Some of the best advice I’ve ever gotten could be classified as “no duh” advice. You know, that advice that just makes so much sense and is so easy but for some reason, you’ve never actually done it. Like, “if you hang up your towels, then maybe your clothes won’t be damp” type of advice. My biggest “no duh” advice for graduate school is definitely “read your emails.”
“Well duh,” you might say, “who doesn’t read their emails? That’s the most common form of communication now! You can’t not read them.” To which I would respond, “True, but who reads ALL of their email?”
I guess that’s misleading, too. I don’t advocate wasting hours perusing the fine print of mass mailings from Old Navy, but taking the time to read every bit of the departmental emails or forwards is crucial. Again, I know this seems like serious “no duh” advice, but I can’t tell you the number of people I’ve talked to who say that they don’t bother reading those announcements and emails. I completely understand ““ there are a lot of them, they’re long, and up to 100% of the information provided could be totally useless to you.

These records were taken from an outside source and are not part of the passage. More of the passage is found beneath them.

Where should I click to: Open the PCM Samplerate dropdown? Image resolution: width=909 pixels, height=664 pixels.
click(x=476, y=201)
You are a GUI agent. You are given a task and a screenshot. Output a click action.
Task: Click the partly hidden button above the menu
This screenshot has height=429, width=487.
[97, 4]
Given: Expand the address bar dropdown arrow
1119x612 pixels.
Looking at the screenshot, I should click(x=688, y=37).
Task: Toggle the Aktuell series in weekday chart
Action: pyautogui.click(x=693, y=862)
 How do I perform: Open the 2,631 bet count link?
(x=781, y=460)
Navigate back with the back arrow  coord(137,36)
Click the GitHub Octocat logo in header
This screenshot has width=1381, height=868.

But usually, something very good can come from actually reading those damn emails. I got started in some of my outreach work through those emails. I’ve attended seminars on topics that are right up my academic alley and other topics that are my intellectual oases, my happy places where thoughts run free and the pressure to produce publications is squelched. I get updates about my health plan and the counseling/stress management services offered. I get information about family fun days (which I don’t need) and writing seminars (which I do).
As the new semester or quarter starts, take a moment to familiarize yourself with the resources available on campus. It could significantly improve your academic experience. I’ve tapped in to whole new networks, opened up exciting collaborations and opportunities, and felt good about my academic trajectory while doing so, and all it took was reading those damn emails.
Do you, gentle readers, have any “no duh” advice that you’d like to share? What are you glad that you do? What do you wish you’d known earlier?